Primary 2018: Susan Herrera

Posted

Susan Herrera, the founding director of the education-focused Los Alamos National Lab Foundation, is looking to unseat the current state representative for House District 41 and promises to put forth a robust Democratic platform she says has been missing from Northern New Mexico.

Herrera is from California, but her dad was from New Mexico, so when she and her husband decided in 1990 they didn't want to raise a son in Washington, D.C., they made the move back to the Land of Enchantment and settled in Embudo. She was one of the people who helped start the UNM-Taos campus in Taos.

Herrera is the first person in at least a decade to challenge Debbie Rodella, the politician who since 1993 has represented a handful of precincts in Taos County but most of Río Arriba County and part of Santa Fe County.

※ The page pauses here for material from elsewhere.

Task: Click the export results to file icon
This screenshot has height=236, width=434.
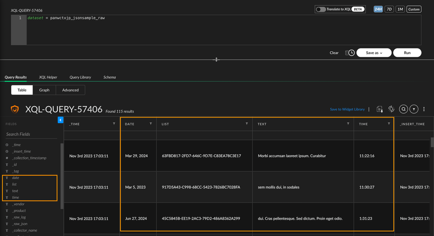Action: tap(380, 109)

Herra told The Taos News she thinks Rodella is "a Democrat in name only" and does not represent the interests of people from "the North." Herrera was initially reluctant to throw herself into the primary race. She asked "people younger, smarter and better looking than me" if they would run, but "no one would do it."

"I'm not new to politics...but I've never been the candidate before," said Herrera, a former director of the Congressional Hispanic Caucus.

When it comes to raising the prospects of the whole state, Herrera wants to reform the state's streams of revenue by restoring tax levels on individuals and corporations to the previous thresholds, a move she says could add $650 million more to the state's coffers.

On the environment front, Herrera proposed commissioning a comprehensive study of the struggles of small domestic water systems across the state. Taos County has more than two dozen such systems. It's only after the state assesses those issues that state lawmakers can work with Congress to bring the systems "up to this century's standards."

"Knowledge will lead the path. It's when you don't even know the depth and breadth of the problem [that] you really have a problem," said Herrera.

Herrera also said she would support legislation to create an independent commission to handle redistricting, a power currently held by elected legislators.

According to the most recent round of campaign finance reports, Herrera's largest contributions came from residents in Dixon and Embudo.